§ Aim:
Reproduce every one of the following records line for line, without changing anything.

§ Dataset rows:
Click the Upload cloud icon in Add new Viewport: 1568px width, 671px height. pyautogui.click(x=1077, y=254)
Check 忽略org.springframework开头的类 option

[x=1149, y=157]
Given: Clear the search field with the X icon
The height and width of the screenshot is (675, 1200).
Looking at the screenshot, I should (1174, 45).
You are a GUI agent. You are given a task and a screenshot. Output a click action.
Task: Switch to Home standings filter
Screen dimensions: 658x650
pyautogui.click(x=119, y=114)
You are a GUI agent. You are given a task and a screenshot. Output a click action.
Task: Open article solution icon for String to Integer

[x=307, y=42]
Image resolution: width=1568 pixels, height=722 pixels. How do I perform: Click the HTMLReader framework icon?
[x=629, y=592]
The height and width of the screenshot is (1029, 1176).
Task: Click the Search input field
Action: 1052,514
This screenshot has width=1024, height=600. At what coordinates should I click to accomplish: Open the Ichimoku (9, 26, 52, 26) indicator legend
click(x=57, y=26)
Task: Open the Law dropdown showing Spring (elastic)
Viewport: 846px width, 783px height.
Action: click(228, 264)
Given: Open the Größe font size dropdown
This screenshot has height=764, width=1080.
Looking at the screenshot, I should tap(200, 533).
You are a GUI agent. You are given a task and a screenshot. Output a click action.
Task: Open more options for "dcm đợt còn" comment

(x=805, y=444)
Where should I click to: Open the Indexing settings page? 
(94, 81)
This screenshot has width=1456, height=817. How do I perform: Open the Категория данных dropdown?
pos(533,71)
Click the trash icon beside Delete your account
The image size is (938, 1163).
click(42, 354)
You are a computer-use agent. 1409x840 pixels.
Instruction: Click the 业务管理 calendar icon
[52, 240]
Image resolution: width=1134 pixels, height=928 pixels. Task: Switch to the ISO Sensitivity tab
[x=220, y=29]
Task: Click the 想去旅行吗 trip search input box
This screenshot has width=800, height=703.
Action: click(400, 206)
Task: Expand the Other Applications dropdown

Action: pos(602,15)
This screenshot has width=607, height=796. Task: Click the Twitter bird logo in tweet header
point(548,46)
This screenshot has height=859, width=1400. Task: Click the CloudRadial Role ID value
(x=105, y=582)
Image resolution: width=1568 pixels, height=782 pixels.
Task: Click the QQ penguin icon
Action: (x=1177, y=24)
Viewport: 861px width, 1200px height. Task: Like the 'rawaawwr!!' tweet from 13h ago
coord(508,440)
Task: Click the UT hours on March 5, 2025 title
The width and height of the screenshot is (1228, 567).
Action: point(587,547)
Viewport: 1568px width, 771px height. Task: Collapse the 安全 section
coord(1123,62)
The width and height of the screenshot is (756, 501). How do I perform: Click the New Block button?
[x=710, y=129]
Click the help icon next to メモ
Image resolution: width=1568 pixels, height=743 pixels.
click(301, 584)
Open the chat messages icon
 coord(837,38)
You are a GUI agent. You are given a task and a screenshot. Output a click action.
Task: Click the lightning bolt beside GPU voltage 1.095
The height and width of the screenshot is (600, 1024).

§ Task solution:
Click the Upload cloud icon in Add new Viewport: 1568px width, 671px height. pyautogui.click(x=1077, y=254)
Check 忽略org.springframework开头的类 option

[x=1149, y=157]
Given: Clear the search field with the X icon
The height and width of the screenshot is (675, 1200).
Looking at the screenshot, I should (1174, 45).
You are a GUI agent. You are given a task and a screenshot. Output a click action.
Task: Switch to Home standings filter
Screen dimensions: 658x650
pyautogui.click(x=119, y=114)
You are a GUI agent. You are given a task and a screenshot. Output a click action.
Task: Open article solution icon for String to Integer

[x=307, y=42]
Image resolution: width=1568 pixels, height=722 pixels. How do I perform: Click the HTMLReader framework icon?
[x=629, y=592]
The height and width of the screenshot is (1029, 1176).
Task: Click the Search input field
Action: 1052,514
This screenshot has width=1024, height=600. At what coordinates should I click to accomplish: Open the Ichimoku (9, 26, 52, 26) indicator legend
click(x=57, y=26)
Task: Open the Law dropdown showing Spring (elastic)
Viewport: 846px width, 783px height.
Action: click(228, 264)
Given: Open the Größe font size dropdown
This screenshot has height=764, width=1080.
Looking at the screenshot, I should tap(200, 533).
You are a GUI agent. You are given a task and a screenshot. Output a click action.
Task: Open more options for "dcm đợt còn" comment

(x=805, y=444)
Where should I click to: Open the Indexing settings page? 
(94, 81)
This screenshot has width=1456, height=817. How do I perform: Open the Категория данных dropdown?
pos(533,71)
Click the trash icon beside Delete your account
The image size is (938, 1163).
click(42, 354)
You are a computer-use agent. 1409x840 pixels.
Instruction: Click the 业务管理 calendar icon
[52, 240]
Image resolution: width=1134 pixels, height=928 pixels. Task: Switch to the ISO Sensitivity tab
[x=220, y=29]
Task: Click the 想去旅行吗 trip search input box
This screenshot has width=800, height=703.
Action: click(400, 206)
Task: Expand the Other Applications dropdown

Action: pos(602,15)
This screenshot has width=607, height=796. Task: Click the Twitter bird logo in tweet header
point(548,46)
This screenshot has height=859, width=1400. Task: Click the CloudRadial Role ID value
(x=105, y=582)
Image resolution: width=1568 pixels, height=782 pixels.
Task: Click the QQ penguin icon
Action: (x=1177, y=24)
Viewport: 861px width, 1200px height. Task: Like the 'rawaawwr!!' tweet from 13h ago
coord(508,440)
Task: Click the UT hours on March 5, 2025 title
The width and height of the screenshot is (1228, 567).
Action: point(587,547)
Viewport: 1568px width, 771px height. Task: Collapse the 安全 section
coord(1123,62)
The width and height of the screenshot is (756, 501). How do I perform: Click the New Block button?
[x=710, y=129]
Click the help icon next to メモ
Image resolution: width=1568 pixels, height=743 pixels.
click(301, 584)
Open the chat messages icon
 coord(837,38)
You are a GUI agent. You are given a task and a screenshot. Output a click action.
Task: Click the lightning bolt beside GPU voltage 1.095
The height and width of the screenshot is (600, 1024).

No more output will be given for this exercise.